The AMC DH.9 (Aircraft Manufacturing Company de Havilland design 9) bomber was intended to be an evolutionary successor to the highly regarded 275hp V12 Rolls Royce Eagle powered DH.4. Due to the existing and expected demand for Rolls Royce Eagle engines in the rapidly expanding RFC & RNAS the DH.9 was designed to be powered by the BHP (Beardmore-Halford-Pullinger) ‘straight 6’ engine which initially promised 300hp. The DH.9 utilized many proven components from the DH.4 such as wings, undercarriage, tailplane and basic fuselage design. Changes included moving the pilot rearwards for improved communication with the gunner, the petrol tank moved forward and the nose was redesigned to accommodate the new engine. It was intended to have a greater range than the DH.4 allowing it to bomb targets inside Germany. Alas it was not to be, and the DH.9 proved to be a great leap backwards.

INFORMATION GIVEN ▸
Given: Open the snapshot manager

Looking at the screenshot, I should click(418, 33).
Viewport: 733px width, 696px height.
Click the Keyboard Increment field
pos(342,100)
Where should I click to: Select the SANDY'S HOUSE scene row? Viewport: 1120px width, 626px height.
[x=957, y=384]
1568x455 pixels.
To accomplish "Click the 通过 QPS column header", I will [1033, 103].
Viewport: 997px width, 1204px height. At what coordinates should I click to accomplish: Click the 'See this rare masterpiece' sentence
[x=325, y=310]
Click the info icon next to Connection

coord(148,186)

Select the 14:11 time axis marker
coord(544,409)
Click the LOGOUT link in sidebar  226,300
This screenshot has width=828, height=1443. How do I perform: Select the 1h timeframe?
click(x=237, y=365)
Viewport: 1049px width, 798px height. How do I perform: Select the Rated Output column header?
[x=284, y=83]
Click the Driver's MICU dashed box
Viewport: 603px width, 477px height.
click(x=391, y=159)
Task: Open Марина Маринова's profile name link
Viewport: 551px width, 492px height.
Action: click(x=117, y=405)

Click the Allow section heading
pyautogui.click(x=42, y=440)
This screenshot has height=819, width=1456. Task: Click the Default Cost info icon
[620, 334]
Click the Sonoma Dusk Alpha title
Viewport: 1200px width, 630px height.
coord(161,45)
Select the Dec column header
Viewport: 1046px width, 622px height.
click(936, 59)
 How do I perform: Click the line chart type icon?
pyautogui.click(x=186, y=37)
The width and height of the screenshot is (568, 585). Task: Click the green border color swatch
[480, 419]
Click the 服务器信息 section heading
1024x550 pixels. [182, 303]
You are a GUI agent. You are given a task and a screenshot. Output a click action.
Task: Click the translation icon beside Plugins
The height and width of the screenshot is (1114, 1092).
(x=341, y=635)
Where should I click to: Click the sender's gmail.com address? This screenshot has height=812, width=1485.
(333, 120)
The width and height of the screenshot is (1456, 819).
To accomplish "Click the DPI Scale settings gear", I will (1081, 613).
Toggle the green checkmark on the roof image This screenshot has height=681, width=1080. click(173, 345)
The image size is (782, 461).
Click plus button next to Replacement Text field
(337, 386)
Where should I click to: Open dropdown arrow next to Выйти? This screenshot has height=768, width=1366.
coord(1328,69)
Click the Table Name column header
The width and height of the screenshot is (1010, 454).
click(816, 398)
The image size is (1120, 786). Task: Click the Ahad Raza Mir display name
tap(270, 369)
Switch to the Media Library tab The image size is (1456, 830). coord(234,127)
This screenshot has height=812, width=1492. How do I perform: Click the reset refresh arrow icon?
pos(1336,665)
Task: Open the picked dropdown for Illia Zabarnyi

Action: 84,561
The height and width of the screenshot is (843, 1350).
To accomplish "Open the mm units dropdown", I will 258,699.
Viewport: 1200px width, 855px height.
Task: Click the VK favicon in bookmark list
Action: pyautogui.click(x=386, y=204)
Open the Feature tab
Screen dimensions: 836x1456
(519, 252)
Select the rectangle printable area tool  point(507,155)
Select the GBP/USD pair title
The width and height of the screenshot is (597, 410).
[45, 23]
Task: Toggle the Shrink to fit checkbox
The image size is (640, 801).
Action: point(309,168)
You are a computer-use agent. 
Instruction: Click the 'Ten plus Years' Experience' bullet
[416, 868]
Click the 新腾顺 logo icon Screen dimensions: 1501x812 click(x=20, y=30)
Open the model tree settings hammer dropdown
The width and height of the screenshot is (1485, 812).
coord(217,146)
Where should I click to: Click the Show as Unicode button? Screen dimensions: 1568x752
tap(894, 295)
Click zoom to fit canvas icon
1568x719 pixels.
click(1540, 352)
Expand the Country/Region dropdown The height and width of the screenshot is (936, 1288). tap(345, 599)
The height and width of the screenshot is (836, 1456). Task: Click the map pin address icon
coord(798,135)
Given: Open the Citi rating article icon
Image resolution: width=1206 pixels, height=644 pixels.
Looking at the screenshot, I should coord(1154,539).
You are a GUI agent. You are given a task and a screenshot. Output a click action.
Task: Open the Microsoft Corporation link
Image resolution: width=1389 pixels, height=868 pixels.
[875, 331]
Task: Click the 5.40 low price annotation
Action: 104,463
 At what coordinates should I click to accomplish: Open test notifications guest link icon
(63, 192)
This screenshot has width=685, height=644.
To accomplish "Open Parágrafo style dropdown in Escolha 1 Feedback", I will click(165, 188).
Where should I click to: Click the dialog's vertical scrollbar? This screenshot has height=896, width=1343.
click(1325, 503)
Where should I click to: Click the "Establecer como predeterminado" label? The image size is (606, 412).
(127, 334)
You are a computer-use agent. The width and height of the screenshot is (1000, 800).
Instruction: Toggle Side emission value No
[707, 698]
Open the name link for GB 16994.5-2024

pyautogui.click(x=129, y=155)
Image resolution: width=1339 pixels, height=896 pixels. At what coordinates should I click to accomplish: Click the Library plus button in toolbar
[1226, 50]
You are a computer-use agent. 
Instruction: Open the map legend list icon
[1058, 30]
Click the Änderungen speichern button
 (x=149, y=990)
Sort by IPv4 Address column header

PROBLEMS ▸
[1] Write out everything in the DH.9 bomber text from "The AMC DH.9" down to "great leap backwards.".
[2] Translate this sentence from the DH.9 bomber text into Spanish: "The DH.9 utilized many proven components from the DH.4 such as wings, undercarriage, tailplane and basic fuselage design."

ANSWERS TO THE TASKS ▸
[1]
The AMC DH.9 (Aircraft Manufacturing Company de Havilland design 9) bomber was intended to be an evolutionary successor to the highly regarded 275hp V12 Rolls Royce Eagle powered DH.4. Due to the existing and expected demand for Rolls Royce Eagle engines in the rapidly expanding RFC & RNAS the DH.9 was designed to be powered by the BHP (Beardmore-Halford-Pullinger) ‘straight 6’ engine which initially promised 300hp. The DH.9 utilized many proven components from the DH.4 such as wings, undercarriage, tailplane and basic fuselage design. Changes included moving the pilot rearwards for improved communication with the gunner, the petrol tank moved forward and the nose was redesigned to accommodate the new engine. It was intended to have a greater range than the DH.4 allowing it to bomb targets inside Germany. Alas it was not to be, and the DH.9 proved to be a great leap backwards.

[2] El DH.9 utilizaba muchos componentes probados del DH.4, como las alas, el tren de aterrizaje, el plano de cola y el diseño básico del fuselaje.